Some stuff to talk about if you end up in a cartoon graveyard this evening:
- Mother Jones and other sites have praised the Los Angeles Times for the "unusually clear and accurate headline" pictured at right ("GOP governors say they have a recipe for recovery/Reduce healthcare aid to the poor and give tax breaks to the wealthy"). It's been less commented-upon that the state of Maine serves as Exhibit A in the story about Tea Party principles being put into action. The "pugnaciousness" of Gov. Paul LePage is one reason, but it can't hurt that the state is blessed with a slogan — "The Way Life Should Be" — that started as a benign tourism marketing tool but can seem rather arrogant when a steamroller-type governor is standing beneath it, as in the LA Times photo. BTW, if Maine and New Hampshire ever merge, the new state slogan can be "Live the Way Life Should Be or Die."
- The American Library Association has released its Top Ten List of the Most Frequently Challenged Books of 2010. No. 1 was And Tango Makes Three, about two gay penguins raising a chick in the Central Park Zoo (not to be confused with the two gay penguins in Pawnee, Indiana, that got married on Parks and Recreation). The ALA lists the most common reasons for challenging the books, and "political viewpoint" is cited for only one book in the Top 10: Barbara Ehrenreich's Nickle and Dimed: On (Not) Getting By in America, which makes the unpatriotic and unashamedly anti-Ayn-Randian argument that a lot of poor people have to take terrible jobs that don't give them much chance to get out of poverty.

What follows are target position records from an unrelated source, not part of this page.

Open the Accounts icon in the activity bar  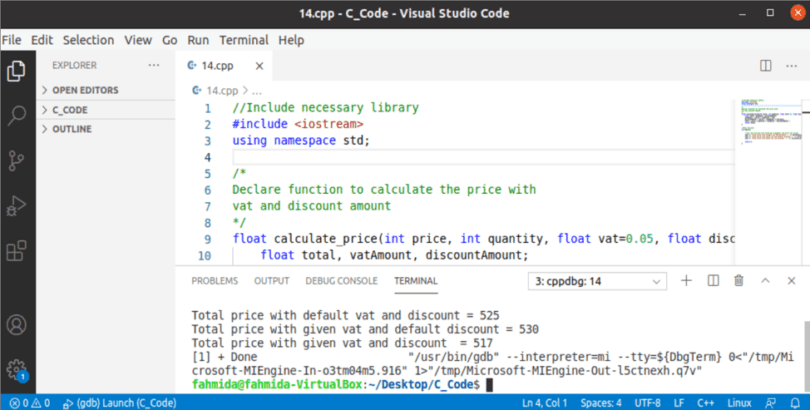pyautogui.click(x=16, y=325)
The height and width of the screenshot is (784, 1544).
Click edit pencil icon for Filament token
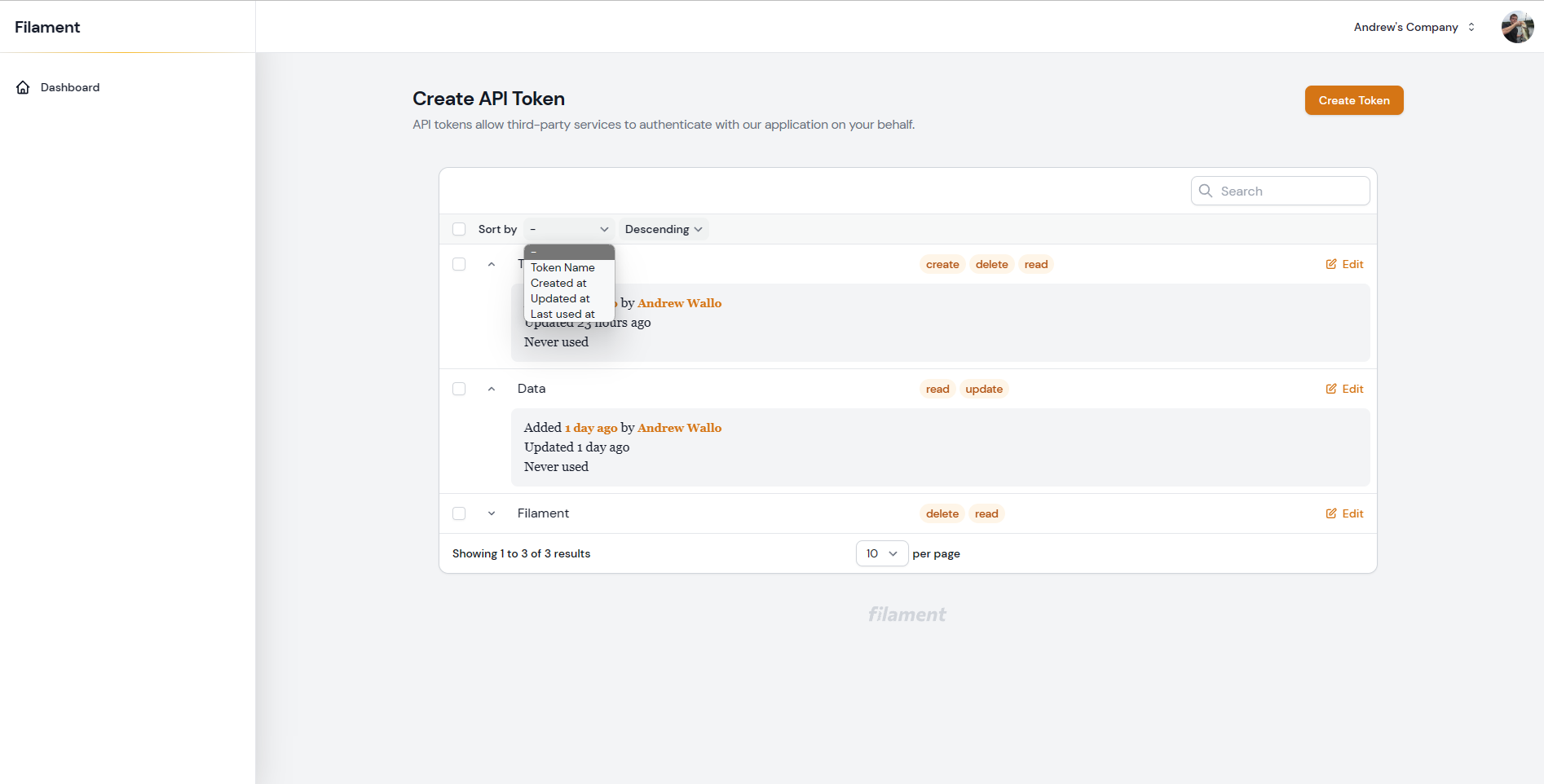[x=1331, y=513]
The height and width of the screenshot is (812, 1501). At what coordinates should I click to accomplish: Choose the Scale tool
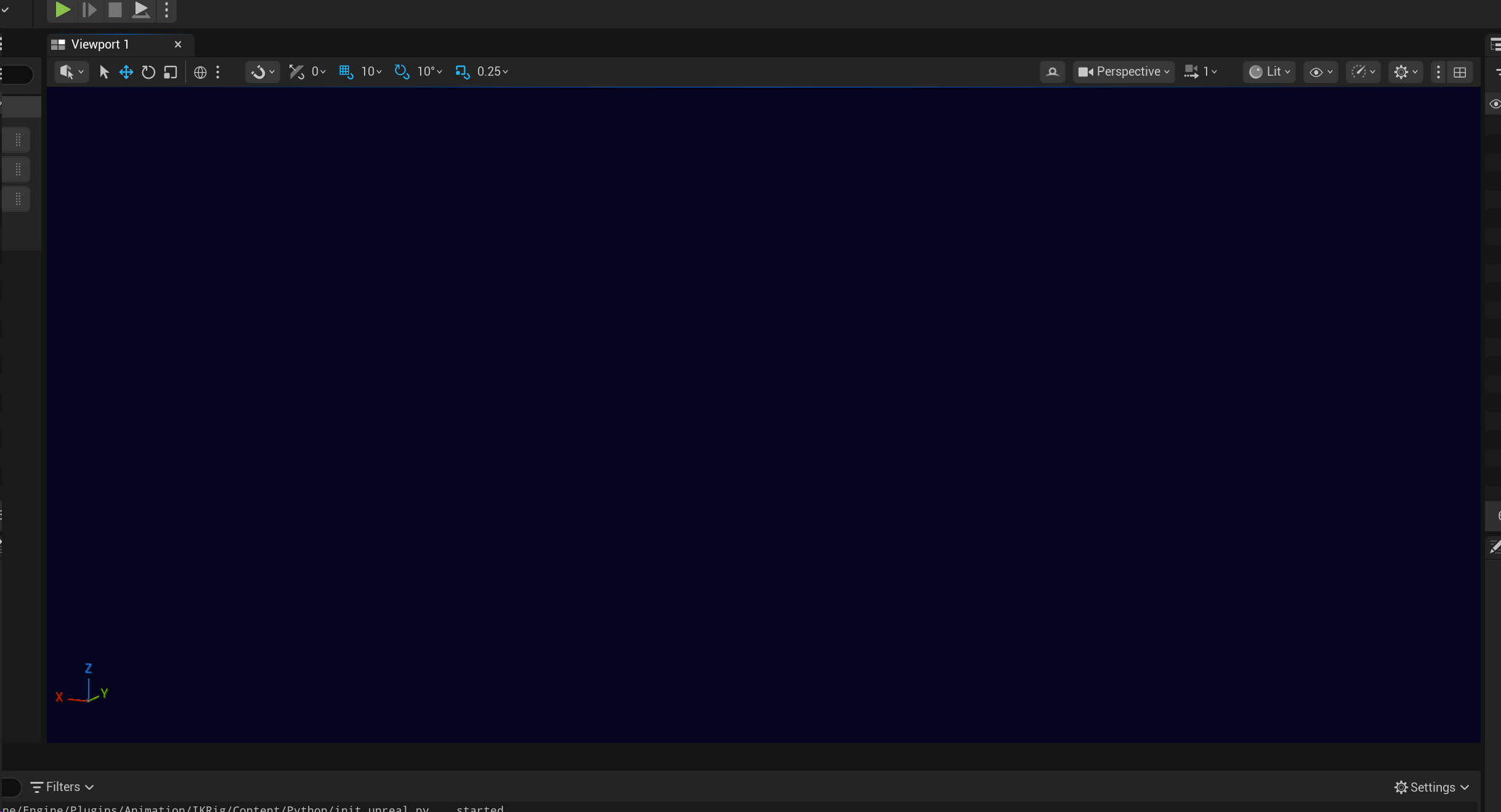pyautogui.click(x=171, y=72)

- Paul Simon's album Graceland turns 25 this summer, and Nell Boeschenstein has a great essay about it at This Recording. ("We also recognize not just our parents in the words of those songs, but ourselves and our own impending midlives that loiter like shortening shadows on the horizon. ") It makes me want to find a cassette tape of the recording so I can listen to it the same way I did in college, when I was already acting as if I had hit midlife.